Meist keine Hirnschäden, aber dauerhafte Schwäche

"Was uns bei Post-Covid-Patienten auffällt, ist, dass sie sehr lange Erholungsphasen haben", berichtet die Chefärztin. Die Leistungsfähigkeit kehrt nur langsam wieder. Betroffene sind über lange Zeiträume sehr geschwächt und erschöpft - auch Monate später zuhause noch. Das Gehirn jedoch wird anscheinend weniger stark in Mitleidenschaft gezogen. "Die allermeisten, wenn sie die schwere Phase überstanden haben, sind gut in der Lage, sich zu reorientieren. Wir sehen bisher meist keine offensichtlichen Hirnstörungen. Wenn das Gehirn nicht gelitten hat, sind wir besonders dankbar", sagt sie.

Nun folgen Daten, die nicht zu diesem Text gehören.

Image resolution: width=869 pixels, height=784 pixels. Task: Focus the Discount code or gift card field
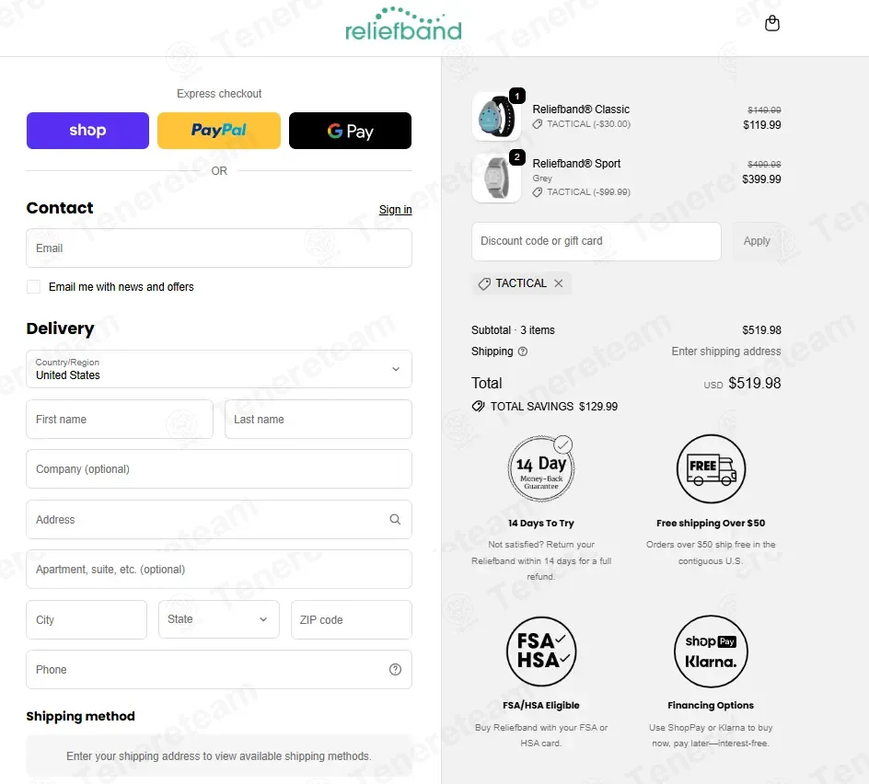coord(597,241)
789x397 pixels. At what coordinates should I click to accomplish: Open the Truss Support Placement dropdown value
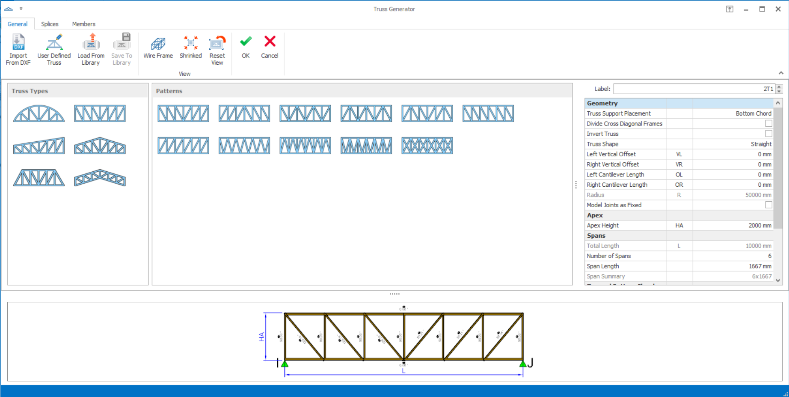(x=733, y=113)
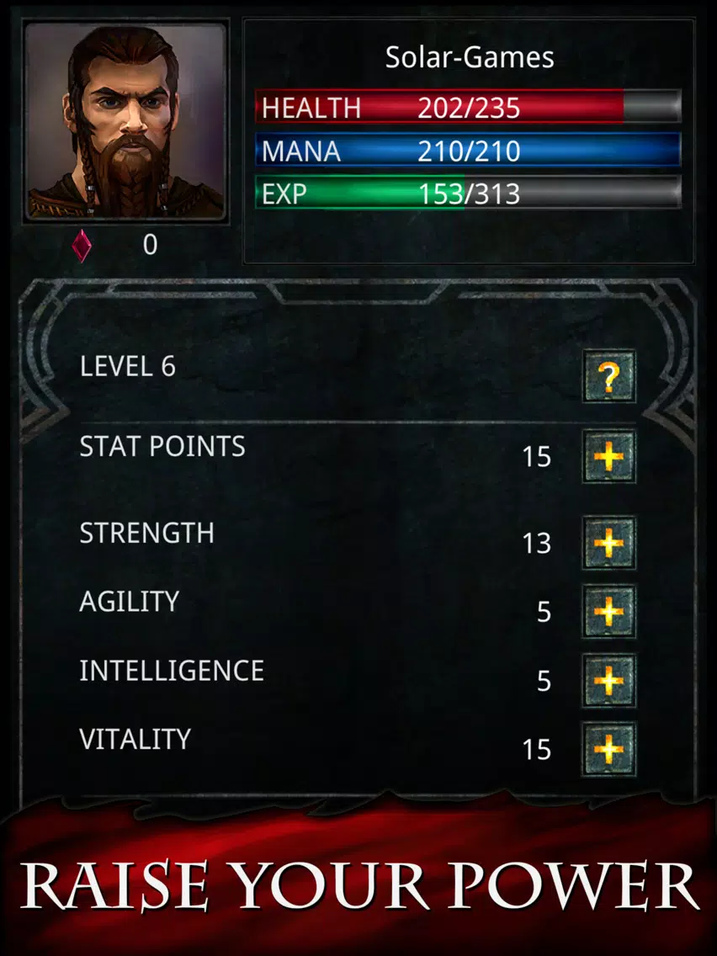Open the question mark help icon
717x956 pixels.
609,376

15 bis 30 Tage bleiben Post-Covid-Patienten durchschnittlich auf der Intensivstation in der Bavaria. Sobald sie die Beatmungsmaschine nicht mehr benötigen und nicht mehr rund um die Uhr überwachungspflichtig sind, wird es für sie Zeit, umzuziehen: Drei Stockwerke tiefer auf eine reguläre Station für neurologische Reha. Dort stehen ihnen Monate des Trainings bevor. Für einen Tag auf einer Intensivstation lässt sich eine Woche Rehabedarf veranschlagen.

In der Neuro-Reha werden die Post-Covid-Patienten der zahlenmäßig größten Patientengruppe zugerechnet: Menschen mit "Critical Illnesss Polyneuropathie". "Das sind Patienten mit einer großen Kraftlosigkeit aufgrund einer schweren Grunderkrankung", erklärt Siebel. Anfangs bekommen sie Einzeltherapien auf ihrem Zimmer. Die Feinmotorik wird geübt, selbstständiges Essen und Trinken, sie erhalten Wasch- und Anziehtrainings, üben zu laufen oder im Rollstuhl zu fahren. Logopädische Einheiten gehören zur Reha ebenso wie kognitive Übungen mit Psychologen. "Die meisten sind glücklich, wenn sie es das erste Mal auf unsere Terrasse schaffen", sagte die Chefärztin. Stabilisiert sich der Zustand weiter, können die Patienten auch an Gruppeneinheiten teilzunehmen.

Aber auch nach der Entlassung ist die schwere Infektion mit Covid-19 oft noch nicht überstanden. Viele berichten von Langzeitfolgen, wie etwa Erschöpfungszuständen. Der Kampf zurück ins Leben geht weiter.